# [Polecenia]
a) Proszę odpowiedzieć na podstawie fragmentu o bichonach:
(i) Jak dawno temu zawitał pierwszy bichon?
(ii) Jak się nazywał pierwszy bichon?
(iii) Jaki pies pojawił się później obok kolejnych bichonów?
b) Proszę przytoczyć bez zmian z fragmentu o bichonach całość od słów „Od miłości do” aż po słowa „maltance poległam .”.

Apolonki

Od miłości do świadomości ….
 
Od lat towarzyszą mi psy … To utarty slogan to fakt 😉 Przeszło 4 lata temu do mojego domu i serca zawitał pierwszy bichon . Knoppers Petit & Blanc (FCI) . I nie byłoby w tym fakcie niczego specjalnego gdyby nie fakt ,że pielęgnacja sierści czy włosa ( jak kto woli 😉 ) wymaga specyficznej pielęgnacji. Nie trudnej ,ale innej . Na szczęście włos bichona wybacza dużo bo ścina się go systematycznie . Jedyną karą złej pielęgnacji jest  nie kończące się ciągłe powstawanie kołtunów , filców i zbitych kęp .Dla psa i dla nas ludzi  te rozczesywanie  to katorga ale można jeszcze przeżyć 😉 Potem pojawiały się kolejne bichony i maltanka . I na maltance poległam .

# [Wyodrębnione informacje]
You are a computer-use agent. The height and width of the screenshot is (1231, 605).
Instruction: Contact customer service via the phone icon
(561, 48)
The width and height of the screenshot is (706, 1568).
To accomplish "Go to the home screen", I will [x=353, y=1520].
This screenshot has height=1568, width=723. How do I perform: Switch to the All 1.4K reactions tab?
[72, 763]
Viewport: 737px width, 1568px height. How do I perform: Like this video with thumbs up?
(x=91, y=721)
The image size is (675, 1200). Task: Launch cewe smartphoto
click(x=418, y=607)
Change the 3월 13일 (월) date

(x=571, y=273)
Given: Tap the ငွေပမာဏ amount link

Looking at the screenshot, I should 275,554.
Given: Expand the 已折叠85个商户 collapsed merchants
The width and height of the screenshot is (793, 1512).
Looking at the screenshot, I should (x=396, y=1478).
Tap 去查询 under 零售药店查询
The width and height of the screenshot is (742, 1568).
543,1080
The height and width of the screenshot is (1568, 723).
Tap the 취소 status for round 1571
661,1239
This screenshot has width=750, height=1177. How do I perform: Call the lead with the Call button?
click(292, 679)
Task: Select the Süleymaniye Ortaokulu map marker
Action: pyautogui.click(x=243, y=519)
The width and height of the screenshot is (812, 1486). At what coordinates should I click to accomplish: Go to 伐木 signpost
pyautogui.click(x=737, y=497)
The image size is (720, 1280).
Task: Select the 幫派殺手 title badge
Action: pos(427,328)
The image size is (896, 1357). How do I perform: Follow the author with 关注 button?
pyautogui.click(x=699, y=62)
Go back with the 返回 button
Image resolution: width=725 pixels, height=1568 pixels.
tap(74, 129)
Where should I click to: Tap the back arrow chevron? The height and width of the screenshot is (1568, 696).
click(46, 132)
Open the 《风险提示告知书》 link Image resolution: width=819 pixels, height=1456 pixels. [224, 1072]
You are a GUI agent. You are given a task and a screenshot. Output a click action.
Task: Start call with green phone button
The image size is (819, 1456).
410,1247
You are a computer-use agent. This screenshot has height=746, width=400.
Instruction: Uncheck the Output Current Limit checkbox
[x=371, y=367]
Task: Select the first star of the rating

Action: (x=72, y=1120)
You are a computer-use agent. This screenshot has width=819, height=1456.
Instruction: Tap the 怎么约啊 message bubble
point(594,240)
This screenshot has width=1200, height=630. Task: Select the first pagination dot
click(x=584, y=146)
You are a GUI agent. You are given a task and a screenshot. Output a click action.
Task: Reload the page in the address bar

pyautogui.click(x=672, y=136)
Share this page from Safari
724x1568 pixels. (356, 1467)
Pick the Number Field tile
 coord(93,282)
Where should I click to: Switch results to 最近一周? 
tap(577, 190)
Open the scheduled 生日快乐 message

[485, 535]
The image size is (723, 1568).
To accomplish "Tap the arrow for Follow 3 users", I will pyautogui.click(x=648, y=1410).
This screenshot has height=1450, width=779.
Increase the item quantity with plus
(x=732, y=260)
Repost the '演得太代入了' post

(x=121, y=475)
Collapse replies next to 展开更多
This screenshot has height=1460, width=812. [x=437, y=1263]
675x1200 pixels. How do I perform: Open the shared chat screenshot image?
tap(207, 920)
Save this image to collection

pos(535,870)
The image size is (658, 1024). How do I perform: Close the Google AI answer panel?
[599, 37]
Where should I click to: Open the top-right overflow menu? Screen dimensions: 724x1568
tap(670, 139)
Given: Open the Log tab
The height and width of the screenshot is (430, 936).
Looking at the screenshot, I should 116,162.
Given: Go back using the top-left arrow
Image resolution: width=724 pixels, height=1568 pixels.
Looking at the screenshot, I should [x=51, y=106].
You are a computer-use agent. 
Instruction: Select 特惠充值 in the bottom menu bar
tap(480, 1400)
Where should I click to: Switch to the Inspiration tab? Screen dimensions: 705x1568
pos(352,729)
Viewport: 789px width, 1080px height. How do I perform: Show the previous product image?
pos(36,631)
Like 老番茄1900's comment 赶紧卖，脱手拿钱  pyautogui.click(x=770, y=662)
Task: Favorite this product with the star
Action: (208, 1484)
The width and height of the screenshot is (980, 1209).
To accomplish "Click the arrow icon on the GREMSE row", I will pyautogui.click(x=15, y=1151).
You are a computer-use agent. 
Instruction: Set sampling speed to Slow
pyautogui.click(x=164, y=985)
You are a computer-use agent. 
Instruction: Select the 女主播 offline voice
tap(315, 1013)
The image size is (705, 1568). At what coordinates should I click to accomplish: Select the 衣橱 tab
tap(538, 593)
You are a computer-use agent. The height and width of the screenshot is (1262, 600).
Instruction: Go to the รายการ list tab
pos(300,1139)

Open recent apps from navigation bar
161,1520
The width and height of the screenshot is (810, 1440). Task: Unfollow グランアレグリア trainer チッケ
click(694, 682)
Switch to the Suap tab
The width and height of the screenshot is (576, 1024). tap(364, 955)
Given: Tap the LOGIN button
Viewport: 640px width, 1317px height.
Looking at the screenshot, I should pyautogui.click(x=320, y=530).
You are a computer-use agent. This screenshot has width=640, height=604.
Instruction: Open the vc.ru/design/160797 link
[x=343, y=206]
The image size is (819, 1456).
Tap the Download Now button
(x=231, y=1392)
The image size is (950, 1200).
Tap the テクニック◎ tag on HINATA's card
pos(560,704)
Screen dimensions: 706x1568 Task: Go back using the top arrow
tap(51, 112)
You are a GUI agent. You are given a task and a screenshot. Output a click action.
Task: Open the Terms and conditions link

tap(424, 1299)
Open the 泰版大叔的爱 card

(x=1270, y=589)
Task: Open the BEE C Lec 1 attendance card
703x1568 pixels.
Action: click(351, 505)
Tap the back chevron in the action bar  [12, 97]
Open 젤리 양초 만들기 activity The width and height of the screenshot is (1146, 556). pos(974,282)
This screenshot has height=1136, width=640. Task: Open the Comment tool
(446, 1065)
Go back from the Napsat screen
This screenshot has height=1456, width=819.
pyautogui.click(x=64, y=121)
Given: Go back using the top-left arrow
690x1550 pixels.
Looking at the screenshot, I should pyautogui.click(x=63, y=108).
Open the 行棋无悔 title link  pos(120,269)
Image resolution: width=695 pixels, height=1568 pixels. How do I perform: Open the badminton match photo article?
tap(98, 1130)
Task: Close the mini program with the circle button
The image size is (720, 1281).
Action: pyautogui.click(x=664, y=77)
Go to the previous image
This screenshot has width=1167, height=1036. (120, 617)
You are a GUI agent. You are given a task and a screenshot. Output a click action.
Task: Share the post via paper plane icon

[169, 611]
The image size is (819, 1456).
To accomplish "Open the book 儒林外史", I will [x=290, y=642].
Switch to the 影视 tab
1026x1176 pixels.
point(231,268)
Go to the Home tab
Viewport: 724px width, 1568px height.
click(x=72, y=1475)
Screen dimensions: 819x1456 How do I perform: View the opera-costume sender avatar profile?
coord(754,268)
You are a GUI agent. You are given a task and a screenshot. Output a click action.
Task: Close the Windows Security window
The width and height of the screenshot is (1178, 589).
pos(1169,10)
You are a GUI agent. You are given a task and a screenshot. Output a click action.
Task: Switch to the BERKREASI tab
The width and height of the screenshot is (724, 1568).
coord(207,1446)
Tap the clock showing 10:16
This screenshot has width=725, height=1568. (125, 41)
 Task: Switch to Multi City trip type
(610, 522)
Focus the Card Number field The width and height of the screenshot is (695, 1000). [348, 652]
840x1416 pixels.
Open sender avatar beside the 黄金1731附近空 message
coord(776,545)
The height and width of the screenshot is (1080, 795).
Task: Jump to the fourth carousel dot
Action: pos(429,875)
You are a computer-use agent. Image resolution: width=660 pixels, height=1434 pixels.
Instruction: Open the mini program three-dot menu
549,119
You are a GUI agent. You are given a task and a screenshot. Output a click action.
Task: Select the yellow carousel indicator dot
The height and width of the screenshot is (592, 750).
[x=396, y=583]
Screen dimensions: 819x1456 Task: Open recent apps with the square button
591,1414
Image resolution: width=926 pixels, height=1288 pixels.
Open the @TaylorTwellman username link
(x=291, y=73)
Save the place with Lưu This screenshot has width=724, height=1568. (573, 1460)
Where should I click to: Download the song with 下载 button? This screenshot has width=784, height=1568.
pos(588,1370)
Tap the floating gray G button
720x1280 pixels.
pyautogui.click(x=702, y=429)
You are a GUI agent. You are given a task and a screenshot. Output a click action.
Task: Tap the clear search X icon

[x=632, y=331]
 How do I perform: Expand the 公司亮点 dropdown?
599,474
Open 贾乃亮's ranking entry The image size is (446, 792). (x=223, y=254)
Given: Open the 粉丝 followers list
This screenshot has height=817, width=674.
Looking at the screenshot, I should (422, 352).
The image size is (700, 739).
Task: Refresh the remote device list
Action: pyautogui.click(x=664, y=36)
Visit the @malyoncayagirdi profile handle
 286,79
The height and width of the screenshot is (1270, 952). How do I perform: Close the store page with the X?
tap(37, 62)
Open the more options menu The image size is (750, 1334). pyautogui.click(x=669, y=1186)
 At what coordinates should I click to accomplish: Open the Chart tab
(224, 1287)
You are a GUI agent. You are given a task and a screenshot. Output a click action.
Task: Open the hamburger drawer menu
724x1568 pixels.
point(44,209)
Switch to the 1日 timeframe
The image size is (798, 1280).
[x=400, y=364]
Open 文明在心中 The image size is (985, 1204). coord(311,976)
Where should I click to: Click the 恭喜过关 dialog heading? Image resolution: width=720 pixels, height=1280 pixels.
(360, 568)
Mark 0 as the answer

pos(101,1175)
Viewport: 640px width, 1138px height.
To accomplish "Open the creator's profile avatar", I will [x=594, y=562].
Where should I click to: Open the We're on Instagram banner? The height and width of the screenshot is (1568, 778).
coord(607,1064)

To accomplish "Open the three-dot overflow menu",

# [Wyniki]
a)
(i) Przeszło 4 lata temu.
(ii) Knoppers Petit & Blanc (FCI).
(iii) Maltanka.

b)
Od miłości do świadomości ….
 
Od lat towarzyszą mi psy … To utarty slogan to fakt 😉 Przeszło 4 lata temu do mojego domu i serca zawitał pierwszy bichon . Knoppers Petit & Blanc (FCI) . I nie byłoby w tym fakcie niczego specjalnego gdyby nie fakt ,że pielęgnacja sierści czy włosa ( jak kto woli 😉 ) wymaga specyficznej pielęgnacji. Nie trudnej ,ale innej . Na szczęście włos bichona wybacza dużo bo ścina się go systematycznie . Jedyną karą złej pielęgnacji jest  nie kończące się ciągłe powstawanie kołtunów , filców i zbitych kęp .Dla psa i dla nas ludzi  te rozczesywanie  to katorga ale można jeszcze przeżyć 😉 Potem pojawiały się kolejne bichony i maltanka . I na maltance poległam .